Se volvió y cogió el ascensor más cercano para subir a la cubierta 12, ocupada casi íntegramente por camarotes. Todo seguía siendo de una elegancia irreprochable, con gruesas alfombras orientales y paisajes al óleo con marcos dorados, pero se respiraba mucho más sosiego. Caminó por el pasillo, que al fondo giraba a la izquierda. La puerta de su suite, la Tudor, quedaba justo enfrente, en la popa y a babor del barco. A punto de sacar la tarjeta, se quedó de piedra.
La puerta de la suite estaba entreabierta.
Al instante se le disparó el corazón, como si lo hubiera estado esperando. Su tutor nunca habría sido tan descuidado. Tenía que ser otra persona.
«No puede ser él —pensó—. Imposible. Le vi caer. Le vi morir.» Una parte de ella sabía que sus temores eran irracionales, pero no logró aplacar los latidos de su corazón.
Sacó del bolso una fina cajita, y la abrió para extraer un escalpelo reluciente de su nido de felpa. El escalpelo que le había dado él.
Penetró en el camarote sin hacer ningún ruido, con la cuchilla en la mano. La sala de estar de la suite tenía forma ovalada, y tenía un gran ventanal blindado de dos pisos que dominaba el paisaje negro del Atlántico desde una gran altura.
La puerta de la izquierda daba a una pequeña cocina, y la de la derecha a la suite que usaban Aloysius y ella como estudio. El salón estaba iluminado con luz tenue.
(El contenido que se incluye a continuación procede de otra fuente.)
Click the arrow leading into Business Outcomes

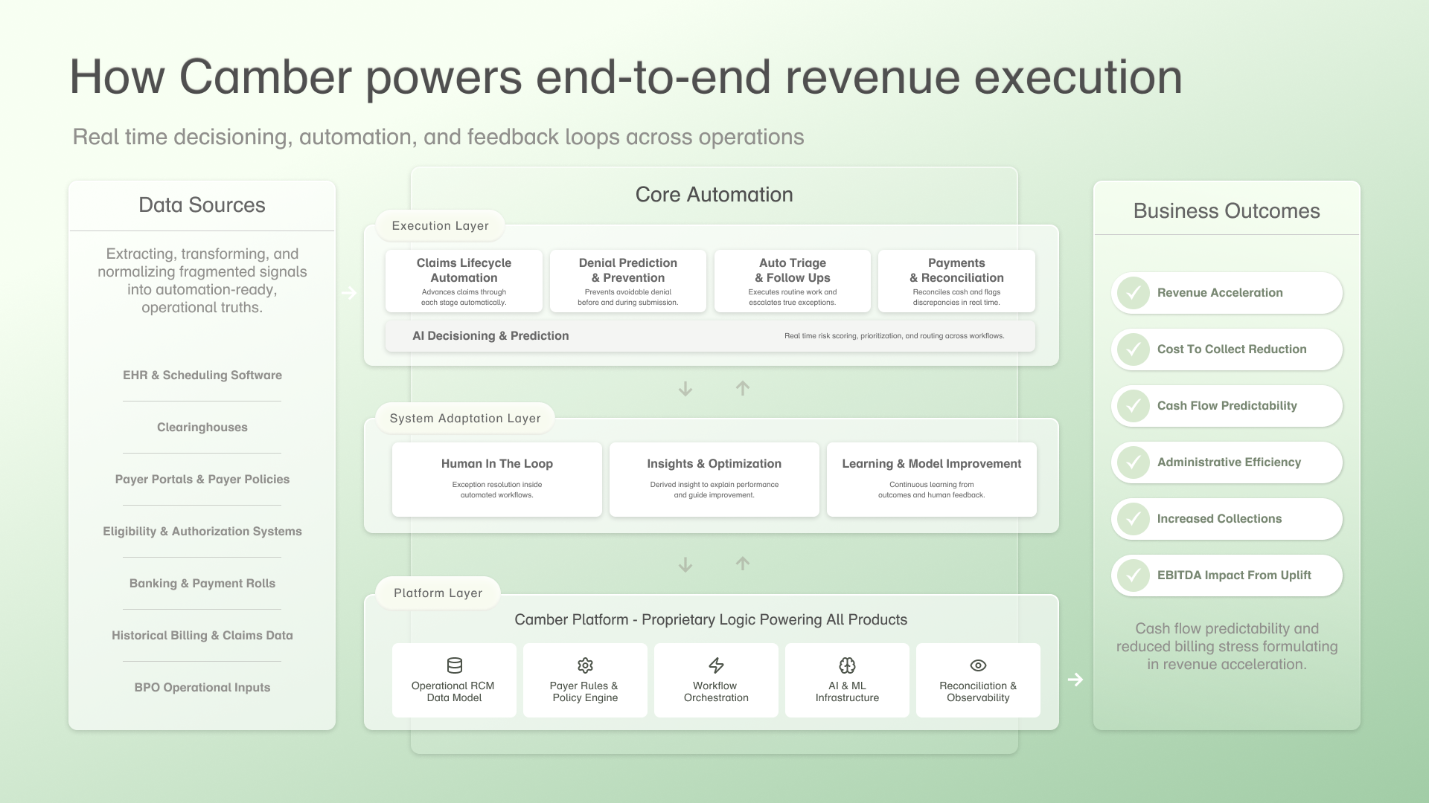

Vio que la luna pintaba las olas con un trazo luminoso, arrojando piedras preciosas al paso de la nave, que iluminaba un sofá, dos sillones de orejas, el comedor y un piano de media cola. Había dos escaleras de caracol, cada una en una pared: la de la izquierda subía al dormitorio de Pendergast, y la de la derecha al de Constance, que dio otro paso silencioso y miró hacia arriba, irguiendo mucho la cabeza.
La puerta de su habitación estaba entreabierta. Por debajo resaltaba una pálida luz amarilla.
Apretó el cuchillo, y lentamente, sin hacer el menor ruido, dejo la sala y empezó a subir la escalera.
Poco a poco, a lo largo de la noche, el mar se había encrespado, y el cabeceo de la embarcación ya no era tan imperceptible. Se oyó llegar desde muy lejos el largo lamento de la sirena del I MICO. Constance deslizó una mano por la barandilla, pisando despacio y con cuidado.
Llegó al rellano y se acercó al dormitorio. No se oía nada. Se paró. Al cabo de un rato abrió la puerta, bruscamente, y se lanzó hacia dentro.